Graph showing a spike in ProtonVPN daily sign-ups in Senegal at the start of June, 2023.

Proton recorded a 100,000% increase in signups in early June after social media platforms were restricted amid protests. (Image credit: Proton)

From being an attentive spectator, Proton VPN has now decided to use its exclusive data on when people use its service around the world to better support them in their fights against internet shutdown and censorship.

Today, the Swiss-based provider launches the Proton VPN Observatory: a new initiative to document these events as they unroll, whilst providing more accurate insights into global online censorship. 

Proton VPN Observatory

“Proton VPN has continuously invested in censorship-resistant technologies and is a widely used tool whenever democracy is in danger. We are therefore uniquely positioned to quickly shine a light on censorship as it happens,” Antonio Cesarano, Head of Product at Proton VPN, told TechRadar.

The Proton VPN Observatory comes as a publicly available webpage that will detail in real-time significant spikes in VPN usage when these appear to be geopolitically related. Put simply, it’s a way to map online censorship around the world through VPN trends.

For doing so, the provider will start by tracking abnormal activity in relation to sign-ups and usage of Proton VPN, and correlating that with political events across the globe. It also plans to extend this in the future to other monitoring software.

“VPNs play a crucial role in enabling people to exercise their right to freedom of information and freedom of speech,” said Cesarano. “The more people know about how to get around online censorship, the more they have means to receive accurate information, facilitate change from within, and be able to counter state propaganda.”

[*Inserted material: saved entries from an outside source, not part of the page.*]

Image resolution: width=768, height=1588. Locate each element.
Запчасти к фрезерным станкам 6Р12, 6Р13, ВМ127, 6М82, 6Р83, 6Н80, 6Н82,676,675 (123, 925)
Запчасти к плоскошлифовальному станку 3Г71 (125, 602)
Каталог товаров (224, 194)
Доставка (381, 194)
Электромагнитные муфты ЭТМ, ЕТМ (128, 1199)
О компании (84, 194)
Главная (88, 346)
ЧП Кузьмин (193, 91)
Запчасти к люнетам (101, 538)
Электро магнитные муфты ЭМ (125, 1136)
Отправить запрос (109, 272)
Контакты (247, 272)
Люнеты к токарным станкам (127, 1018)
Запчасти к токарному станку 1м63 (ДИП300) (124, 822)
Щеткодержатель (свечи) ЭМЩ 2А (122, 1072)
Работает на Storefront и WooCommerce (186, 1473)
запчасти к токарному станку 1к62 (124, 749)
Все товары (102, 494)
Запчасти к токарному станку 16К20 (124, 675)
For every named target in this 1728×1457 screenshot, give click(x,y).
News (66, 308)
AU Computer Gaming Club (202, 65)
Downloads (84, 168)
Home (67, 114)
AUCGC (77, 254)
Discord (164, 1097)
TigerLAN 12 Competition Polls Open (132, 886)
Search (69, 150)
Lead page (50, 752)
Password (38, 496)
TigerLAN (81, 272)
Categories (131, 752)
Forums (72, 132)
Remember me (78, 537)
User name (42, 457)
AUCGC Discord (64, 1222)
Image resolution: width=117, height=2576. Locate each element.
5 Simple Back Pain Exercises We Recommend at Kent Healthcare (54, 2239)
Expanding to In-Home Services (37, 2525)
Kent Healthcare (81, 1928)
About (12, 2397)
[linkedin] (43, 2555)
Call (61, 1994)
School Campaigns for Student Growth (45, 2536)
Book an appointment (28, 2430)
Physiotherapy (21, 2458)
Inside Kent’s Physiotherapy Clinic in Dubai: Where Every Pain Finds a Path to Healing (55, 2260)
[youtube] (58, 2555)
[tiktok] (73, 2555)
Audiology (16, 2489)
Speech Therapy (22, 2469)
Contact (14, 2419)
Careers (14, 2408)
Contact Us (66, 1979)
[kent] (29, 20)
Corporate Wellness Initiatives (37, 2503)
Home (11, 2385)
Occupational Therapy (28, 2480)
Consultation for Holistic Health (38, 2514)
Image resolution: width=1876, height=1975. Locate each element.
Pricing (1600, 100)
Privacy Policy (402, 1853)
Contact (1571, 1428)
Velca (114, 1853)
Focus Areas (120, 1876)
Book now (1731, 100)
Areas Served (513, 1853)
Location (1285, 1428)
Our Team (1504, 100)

By looking at VPN spikes and usage, the provider said they have been able to notice internet blackouts and other big censorship events before these even hit the news. This data has already given experts some important insights, too, on how both citizens and authorities are shaping their tactics. 

For example, Proton observed a change in behavior from countries like Russia, China, and Iran which began enforcing strict VPN censorship as well as targeting messaging apps and news sites to prevent citizens from bypassing the blocks and accessing foreign media.

VPN usage trends

🔒 Anticipating censorship: Proton observed a 2,100% increase in sign-ups to Proton VPN in Turkey ahead of the elections.

👀 Changing behavior: after short-term spikes, more people now continue to use VPNs after censorship is lifted.

🛡️ Beating government censorship: countries like Russia, China, and Iran block VPN services, messaging apps, and news sites.

Nowadays, more and more people are taking matters into their own hands. They have learned to be proactive, too, so as not to get caught out in this worrying cat-and-mouse game of censorship and freedom of speech.

“What’s interesting is that in countries that have a track record of online censorship, people are starting to anticipate that, and are signing up to VPNs in advance of potential online blocks,” explained Cesarano, mentioning the spike of Turkey VPNs that occurred in the days leading to the elections as citizens feared a possible information blackout.

People are also reported to continue using VPN services even after censorship has been lifted as they likely expect it to return, he said.

Cesarano noted: “We hope through greater awareness of the issue, we can strengthen the notion that access to the internet is a fundamental human right. It will also help us better understand how users respond to internet blocks, and improve the service we offer in the future.”

Ultimately, this tool should serve as a beacon to the world when sudden censorship takes root—helping journalists, political dissidents, and truth-seekers around the world join forces in the fight against oppression, censorship, and propaganda.